There are dozens of devs in the project who had such a conversation
with me or other undertakers and all can confirm retirement was
abandoned right away after they gave valid reasons for their absence
and the only consequence was poking about missing .away and asking
when they are planning to get back to work.

Those people wouldn't even be contacted if their .aways stated why
they are gone and for how long. Therefore a REMINDER: Please do set
your .away. Thanks.

The rest are usually people who already gave up on the project, just
for various reasons didn't say bye yet. They often have no commits for
many months despite undertakers poking them a bunch of times. Half a
year period without even touching CVS and bugs isn't that uncommon for
them.

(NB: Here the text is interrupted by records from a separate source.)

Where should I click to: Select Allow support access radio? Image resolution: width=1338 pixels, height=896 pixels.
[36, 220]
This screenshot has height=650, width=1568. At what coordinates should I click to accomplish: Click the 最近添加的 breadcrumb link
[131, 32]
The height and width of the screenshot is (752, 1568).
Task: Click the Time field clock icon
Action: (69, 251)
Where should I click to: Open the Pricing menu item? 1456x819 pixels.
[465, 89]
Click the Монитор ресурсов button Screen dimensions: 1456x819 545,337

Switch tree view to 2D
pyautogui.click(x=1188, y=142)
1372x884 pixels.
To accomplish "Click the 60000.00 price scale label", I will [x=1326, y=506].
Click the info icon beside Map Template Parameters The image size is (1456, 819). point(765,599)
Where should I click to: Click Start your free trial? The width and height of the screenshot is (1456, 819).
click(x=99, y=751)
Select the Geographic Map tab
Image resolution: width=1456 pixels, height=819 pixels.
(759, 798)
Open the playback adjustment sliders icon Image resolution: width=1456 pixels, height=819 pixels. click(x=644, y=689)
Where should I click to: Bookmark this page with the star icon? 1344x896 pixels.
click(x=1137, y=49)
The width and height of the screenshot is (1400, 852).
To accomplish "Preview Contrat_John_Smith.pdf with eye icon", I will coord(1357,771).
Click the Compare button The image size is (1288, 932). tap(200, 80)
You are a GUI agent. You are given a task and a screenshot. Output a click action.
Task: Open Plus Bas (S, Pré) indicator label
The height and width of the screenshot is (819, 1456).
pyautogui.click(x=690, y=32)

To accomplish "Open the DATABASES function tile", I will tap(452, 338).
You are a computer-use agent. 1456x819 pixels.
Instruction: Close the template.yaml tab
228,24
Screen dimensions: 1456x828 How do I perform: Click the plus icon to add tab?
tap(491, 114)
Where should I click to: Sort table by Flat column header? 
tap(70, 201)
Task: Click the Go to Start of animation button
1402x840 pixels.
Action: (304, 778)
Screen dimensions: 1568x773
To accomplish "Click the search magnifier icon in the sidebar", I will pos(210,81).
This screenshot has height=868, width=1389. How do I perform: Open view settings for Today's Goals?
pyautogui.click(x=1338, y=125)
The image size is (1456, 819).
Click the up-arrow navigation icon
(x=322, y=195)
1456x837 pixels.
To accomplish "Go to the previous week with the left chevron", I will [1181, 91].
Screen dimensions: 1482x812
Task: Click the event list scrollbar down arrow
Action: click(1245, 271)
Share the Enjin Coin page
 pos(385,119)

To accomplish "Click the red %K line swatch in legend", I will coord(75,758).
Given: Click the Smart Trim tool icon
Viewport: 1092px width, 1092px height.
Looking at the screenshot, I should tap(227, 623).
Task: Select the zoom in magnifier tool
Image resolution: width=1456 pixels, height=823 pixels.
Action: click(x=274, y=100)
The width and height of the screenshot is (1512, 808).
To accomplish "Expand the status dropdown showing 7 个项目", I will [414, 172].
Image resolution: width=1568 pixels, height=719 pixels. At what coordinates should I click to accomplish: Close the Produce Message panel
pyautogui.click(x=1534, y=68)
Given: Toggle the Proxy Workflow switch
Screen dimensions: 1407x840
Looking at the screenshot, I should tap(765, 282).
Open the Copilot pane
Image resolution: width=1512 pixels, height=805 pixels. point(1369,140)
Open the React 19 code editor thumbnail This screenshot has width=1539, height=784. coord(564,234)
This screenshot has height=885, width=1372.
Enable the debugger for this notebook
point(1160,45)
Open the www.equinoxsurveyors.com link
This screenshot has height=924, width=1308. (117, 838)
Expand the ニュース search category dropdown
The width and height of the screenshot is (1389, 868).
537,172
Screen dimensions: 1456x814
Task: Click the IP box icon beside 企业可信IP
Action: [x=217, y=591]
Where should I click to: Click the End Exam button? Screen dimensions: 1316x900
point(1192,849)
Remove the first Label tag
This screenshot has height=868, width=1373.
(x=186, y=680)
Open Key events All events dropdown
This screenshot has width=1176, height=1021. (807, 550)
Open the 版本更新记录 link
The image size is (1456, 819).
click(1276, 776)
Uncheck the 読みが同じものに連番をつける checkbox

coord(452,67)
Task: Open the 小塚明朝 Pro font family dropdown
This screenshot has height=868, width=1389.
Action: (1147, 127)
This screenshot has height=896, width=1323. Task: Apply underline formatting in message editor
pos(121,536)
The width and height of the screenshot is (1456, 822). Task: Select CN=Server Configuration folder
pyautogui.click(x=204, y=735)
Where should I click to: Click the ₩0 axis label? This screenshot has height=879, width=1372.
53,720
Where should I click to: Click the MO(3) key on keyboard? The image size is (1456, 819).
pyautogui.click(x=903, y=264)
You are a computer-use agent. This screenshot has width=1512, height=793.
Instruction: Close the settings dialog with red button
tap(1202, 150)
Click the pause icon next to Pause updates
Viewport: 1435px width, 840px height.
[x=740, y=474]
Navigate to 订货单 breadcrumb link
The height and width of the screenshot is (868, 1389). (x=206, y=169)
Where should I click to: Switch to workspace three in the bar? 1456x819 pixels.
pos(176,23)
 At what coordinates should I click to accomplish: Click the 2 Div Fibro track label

I can give you specific examples if you really want some. I'd
prefer to avoid pointing fingers at people though.

Those folks either say goodbye to everyone after being contacted by us
or do not respond at all, in which case, if we get no response to our
two e-mails and an open retirement bug from them after more than a
month, we consider them missing in action and go on with their
retirement. If they appear suddenly at any point of this procedure and
say they want to stay, we either abandon retirement completely or only
send them to recruiters to redo their quizzes if their absence was
extremely long.

I don't think how we can proceed differently in above kinds of
situations. Do you suggest we stopped e-mailing people who seem gone
from the project (how would we find out those who are really gone
then?), stopped retiring people who mail -dev/-core and say goodbye or
stopped retiring people who aren't responding to their mail and bugs
named Retire: Person's Name for months?

There's only one controversial group of inactive devs:

There are some people who would prefer to stay in the project although
they can't really give a good reason what for. Usually they claim they
belong to a number of projects although they don't put any regular
work into any of them and leads of this projects often haven't even
heard there's such a person on board. They sometimes were members of
this projects years ago, sometimes wanted to be members and sometimes
only imagine they are members of them. I can give specific examples if
you insist.

Those we try to encourage to find a new job within Gentoo and often
they do. I can name one who yesterday did start his new Gentoo work
after years of slacking. :-)

They are the smallest group of those we contact and process, I could
maybe name 5 or 6 of those currently in Gentoo and that's it. There's
no pending retirement of such a person currently.

Really. Situation you name, when someone wanted to stay in Gentoo
despite not doing any actual work and got retired happened once or
maybe twice during the last year out of about a hundred retirements we
have processed. And all were extreme cases of close to zero activity
over many years with no promise of it ever increasing. We consider
those very carefully, they are always consulted with devrel lead. This
kind of decision isn't made lightly I can assure you.

Finally, if someone really wants to be a dev but got retired, he can
return to Gentoo within couple of weeks by reopening his retirement
bug, submitting quizzes to recruiters and waiting to get useradded.
Recruiters process returning devs extremely fast so returning to
Gentoo if someone really wants to isn't a problem at all. And there's
absolutely no way anyone from undertakers could stop someone from
being recruited again.

So summarising, the situation you're complaining about is extremely
marginal. You are invited to subscribe to retirement@ alias and read
its logs on bugzilla and see for yourself how rare occurrence it is.

I hope I explained everything completely. I'm happy to take questions
if you have any, and of course am open to suggestions.